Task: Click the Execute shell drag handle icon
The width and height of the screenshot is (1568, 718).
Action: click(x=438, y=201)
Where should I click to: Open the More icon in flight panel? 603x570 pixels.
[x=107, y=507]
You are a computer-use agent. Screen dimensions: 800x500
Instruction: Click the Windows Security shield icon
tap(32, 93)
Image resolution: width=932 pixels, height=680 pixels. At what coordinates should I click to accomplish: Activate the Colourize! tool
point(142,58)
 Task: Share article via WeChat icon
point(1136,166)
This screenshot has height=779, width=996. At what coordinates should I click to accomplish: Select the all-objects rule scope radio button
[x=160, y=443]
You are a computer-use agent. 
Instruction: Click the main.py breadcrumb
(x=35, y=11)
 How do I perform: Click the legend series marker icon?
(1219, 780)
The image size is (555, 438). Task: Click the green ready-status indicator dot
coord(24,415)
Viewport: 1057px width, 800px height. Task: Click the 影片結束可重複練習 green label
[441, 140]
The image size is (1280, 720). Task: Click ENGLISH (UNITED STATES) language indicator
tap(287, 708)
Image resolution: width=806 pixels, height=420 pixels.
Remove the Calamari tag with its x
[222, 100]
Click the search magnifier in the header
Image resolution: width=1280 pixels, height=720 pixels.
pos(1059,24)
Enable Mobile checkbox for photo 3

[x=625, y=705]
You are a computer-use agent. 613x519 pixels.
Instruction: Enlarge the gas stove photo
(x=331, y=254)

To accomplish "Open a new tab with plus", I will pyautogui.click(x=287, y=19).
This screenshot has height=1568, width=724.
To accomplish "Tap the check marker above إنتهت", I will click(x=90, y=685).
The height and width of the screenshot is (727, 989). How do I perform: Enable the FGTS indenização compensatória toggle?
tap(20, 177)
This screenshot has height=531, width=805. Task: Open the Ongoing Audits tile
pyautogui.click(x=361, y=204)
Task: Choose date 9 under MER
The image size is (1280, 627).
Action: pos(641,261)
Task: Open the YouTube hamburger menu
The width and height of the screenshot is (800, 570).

──────────

» **Written exercise**
Reproduce all of the entries above, switching every occurrence of "computer-use agent" to "desktop automation agent" and leaving everything else unchanged.

» **Output of the task**
Task: Click the Execute shell drag handle icon
The width and height of the screenshot is (1568, 718).
Action: click(x=438, y=201)
Where should I click to: Open the More icon in flight panel? 603x570 pixels.
[x=107, y=507]
You are a desktop automation agent. Screen dimensions: 800x500
Instruction: Click the Windows Security shield icon
tap(32, 93)
Image resolution: width=932 pixels, height=680 pixels. At what coordinates should I click to accomplish: Activate the Colourize! tool
point(142,58)
 Task: Share article via WeChat icon
point(1136,166)
This screenshot has height=779, width=996. At what coordinates should I click to accomplish: Select the all-objects rule scope radio button
[x=160, y=443]
You are a desktop automation agent. 
Instruction: Click the main.py breadcrumb
(x=35, y=11)
 How do I perform: Click the legend series marker icon?
(1219, 780)
The image size is (555, 438). Task: Click the green ready-status indicator dot
coord(24,415)
Viewport: 1057px width, 800px height. Task: Click the 影片結束可重複練習 green label
[441, 140]
The image size is (1280, 720). Task: Click ENGLISH (UNITED STATES) language indicator
tap(287, 708)
Image resolution: width=806 pixels, height=420 pixels.
Remove the Calamari tag with its x
[222, 100]
Click the search magnifier in the header
Image resolution: width=1280 pixels, height=720 pixels.
pos(1059,24)
Enable Mobile checkbox for photo 3

[x=625, y=705]
You are a desktop automation agent. 613x519 pixels.
Instruction: Enlarge the gas stove photo
(x=331, y=254)

To accomplish "Open a new tab with plus", I will pyautogui.click(x=287, y=19).
This screenshot has height=1568, width=724.
To accomplish "Tap the check marker above إنتهت", I will click(x=90, y=685).
The height and width of the screenshot is (727, 989). How do I perform: Enable the FGTS indenização compensatória toggle?
tap(20, 177)
This screenshot has height=531, width=805. Task: Open the Ongoing Audits tile
pyautogui.click(x=361, y=204)
Task: Choose date 9 under MER
The image size is (1280, 627).
Action: pos(641,261)
Task: Open the YouTube hamburger menu
The width and height of the screenshot is (800, 570).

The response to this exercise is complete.